--- START ---

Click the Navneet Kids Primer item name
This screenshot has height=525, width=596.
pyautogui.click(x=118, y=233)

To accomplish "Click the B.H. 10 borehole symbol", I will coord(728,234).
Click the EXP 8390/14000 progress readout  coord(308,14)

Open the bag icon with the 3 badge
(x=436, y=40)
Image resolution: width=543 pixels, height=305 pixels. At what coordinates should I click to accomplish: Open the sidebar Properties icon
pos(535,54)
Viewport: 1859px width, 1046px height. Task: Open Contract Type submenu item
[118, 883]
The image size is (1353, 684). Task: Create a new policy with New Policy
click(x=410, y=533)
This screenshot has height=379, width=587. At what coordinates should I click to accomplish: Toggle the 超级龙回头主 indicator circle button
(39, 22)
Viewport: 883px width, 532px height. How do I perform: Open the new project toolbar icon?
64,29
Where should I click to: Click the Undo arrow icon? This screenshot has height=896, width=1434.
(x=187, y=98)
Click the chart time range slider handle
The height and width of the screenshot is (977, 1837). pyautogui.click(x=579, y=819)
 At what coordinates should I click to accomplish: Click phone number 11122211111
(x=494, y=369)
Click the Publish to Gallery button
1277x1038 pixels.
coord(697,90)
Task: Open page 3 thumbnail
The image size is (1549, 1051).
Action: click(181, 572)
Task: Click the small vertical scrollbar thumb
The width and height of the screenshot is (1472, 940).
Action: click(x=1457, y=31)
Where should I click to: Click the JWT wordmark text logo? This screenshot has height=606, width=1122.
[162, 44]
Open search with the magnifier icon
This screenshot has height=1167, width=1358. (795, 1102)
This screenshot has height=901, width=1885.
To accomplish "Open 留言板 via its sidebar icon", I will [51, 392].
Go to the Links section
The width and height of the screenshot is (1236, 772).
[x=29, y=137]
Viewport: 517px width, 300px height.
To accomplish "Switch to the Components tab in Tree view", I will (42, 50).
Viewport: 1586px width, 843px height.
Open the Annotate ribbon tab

--- END ---

EXERCISE AIM: Reproduce each of the records word for word.

SOLVED PROBLEM:
Click the Navneet Kids Primer item name
This screenshot has height=525, width=596.
pyautogui.click(x=118, y=233)

To accomplish "Click the B.H. 10 borehole symbol", I will coord(728,234).
Click the EXP 8390/14000 progress readout  coord(308,14)

Open the bag icon with the 3 badge
(x=436, y=40)
Image resolution: width=543 pixels, height=305 pixels. At what coordinates should I click to accomplish: Open the sidebar Properties icon
pos(535,54)
Viewport: 1859px width, 1046px height. Task: Open Contract Type submenu item
[118, 883]
The image size is (1353, 684). Task: Create a new policy with New Policy
click(x=410, y=533)
This screenshot has height=379, width=587. At what coordinates should I click to accomplish: Toggle the 超级龙回头主 indicator circle button
(39, 22)
Viewport: 883px width, 532px height. How do I perform: Open the new project toolbar icon?
64,29
Where should I click to: Click the Undo arrow icon? This screenshot has height=896, width=1434.
(x=187, y=98)
Click the chart time range slider handle
The height and width of the screenshot is (977, 1837). pyautogui.click(x=579, y=819)
 At what coordinates should I click to accomplish: Click phone number 11122211111
(x=494, y=369)
Click the Publish to Gallery button
1277x1038 pixels.
coord(697,90)
Task: Open page 3 thumbnail
The image size is (1549, 1051).
Action: click(181, 572)
Task: Click the small vertical scrollbar thumb
The width and height of the screenshot is (1472, 940).
Action: click(x=1457, y=31)
Where should I click to: Click the JWT wordmark text logo? This screenshot has height=606, width=1122.
[162, 44]
Open search with the magnifier icon
This screenshot has height=1167, width=1358. (795, 1102)
This screenshot has height=901, width=1885.
To accomplish "Open 留言板 via its sidebar icon", I will [51, 392].
Go to the Links section
The width and height of the screenshot is (1236, 772).
[x=29, y=137]
Viewport: 517px width, 300px height.
To accomplish "Switch to the Components tab in Tree view", I will (42, 50).
Viewport: 1586px width, 843px height.
Open the Annotate ribbon tab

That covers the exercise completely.